→ **Work instructions**:
A: Transcribe the portion of the passage on gene-edited malaria mosquitoes between "They inserted DNA" and "Academy of Sciences.", inclusive.
B: In the passage on gene-edited malaria mosquitoes, which journal published the research?

[Reading passage — start]

Scientists battling malaria said this week they have produced a strain of mosquitoes carrying genes that block the disease's transmission, with the idea that these insects could breed with other members of their species in the wild and produce offspring that can’t spread the illness.
The researchers said Monday they used gene-editing — a technique by which DNA can be inserted, replaced or deleted from a genome, on a mosquito species called Anopheles stephensi that spreads malaria in urban India.
They inserted DNA into the species’ germ line, cells that pass genes from generation to generation. This created mosquitoes with genes that produce malaria-blocking antibodies, which are passed to 99.5 percent of offspring.
The research was published Monday in the Proceedings of the National Academy of Sciences.

[Reading passage — finish]
[Extracted data — start]

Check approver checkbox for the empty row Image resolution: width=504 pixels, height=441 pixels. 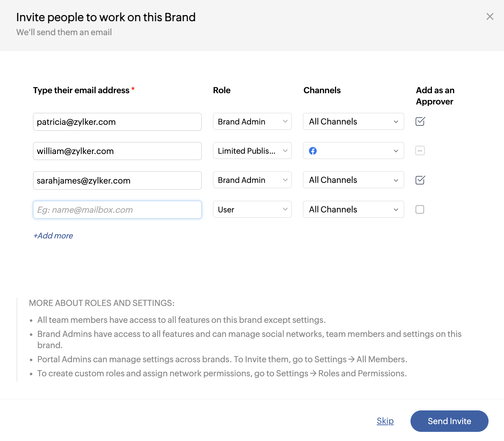(420, 210)
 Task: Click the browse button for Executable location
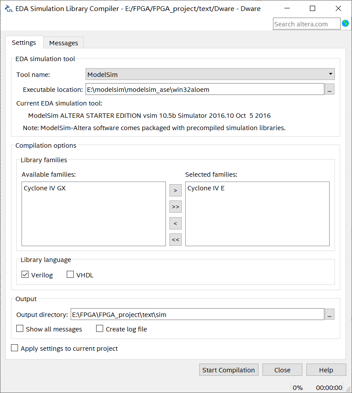[x=330, y=89]
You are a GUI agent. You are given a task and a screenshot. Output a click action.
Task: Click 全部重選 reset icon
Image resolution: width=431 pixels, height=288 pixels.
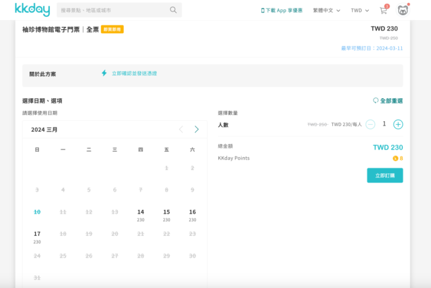376,101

[Extracted data — finish]

→ **Results for the exercise**:
A:
They inserted DNA into the species’ germ line, cells that pass genes from generation to generation. This created mosquitoes with genes that produce malaria-blocking antibodies, which are passed to 99.5 percent of offspring.
The research was published Monday in the Proceedings of the National Academy of Sciences.

B: The Proceedings of the National Academy of Sciences